Os estudantes que ocupam a Universidade Estadual do Amapá (Ueap) devem deixar o prédio da instituiçāo ainda essa terça-feira, 20, como prevê o acordo assinado entre Movimento Estudantil Independente e governo do Estado, nessa manhã. Além disso, uma reunião com técnicos e professores pretende colocar fim a greve geral que dura mais de 60 dias.

alunos tiram as correntes do portão da universidade

Aluno retira as correntes do portão da universidade. Fotos: Cássia Lima

O acordo tem três pontos: repasse de R$ 700 mil mensais para custeio mínimo da instituição; criação de um grupo de trabalho para discutir a universidade a curto, médio e longo prazo, composto por estudantes, técnicos e professores; e a instauração de uma auditoria nas contas da universidade desde a sua criação.

Marlom Vaz,

Marlom Vaz, estudante de filosofia: “apoiamos o movimento grevista dos técnicos e professores da Ueap”

“A prioridade é fazer o repasse mínimo mensal do que a universidade precisa para o pagamento de alugueis de prédios, terceirizados e a manutenção da mesma, que está engessada. A gente desocupa, mas apoiamos o movimento dos técnicos e dos professores. Mesmo porque, compreendemos que sem esses profissionais a universidade não funciona”, destacou Marlom Vaz, acadêmico do curso de filosofia.

A Ueap foi ocupada por estudantes no último dia 4 de maio. Técnicos e professores já estavam em greve desde o dia 17 de março. Segundo os grevistas, a universidade recebeu este ano apenas R$ 300 mil de R$ 1,3 milhão necessários para seu pleno funcionamento.

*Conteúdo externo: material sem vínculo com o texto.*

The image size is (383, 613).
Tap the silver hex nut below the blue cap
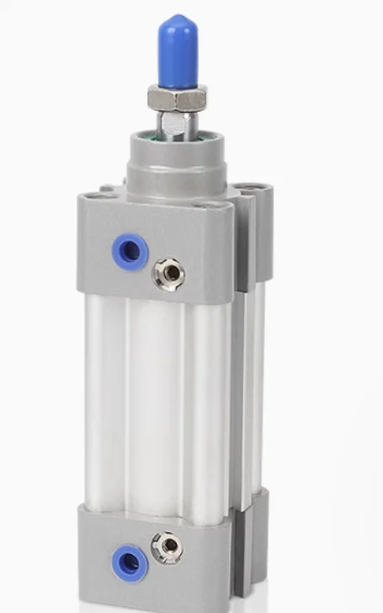pyautogui.click(x=177, y=99)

Nesta manhã, o movimento deliberou a ocupação e limpeza geral do prédio da instituição. Cerca de 10 alunos passaram a manhã limpando o prédio da universidade que será entregue à reitoria ainda nesta terça, sem nenhum dano ao patrimônio.

De acordo com o governo do Estado, a desocupação faz parte de um longo diálogo com os acadêmicos. Esta semana também ocorrerá uma reunião com os técnicos e professores da Ueap. A proposta do governo é mediar soluções para que a universidade retorne seu funcionamento e quando a crise amenizar, o repasse total seja efetuado.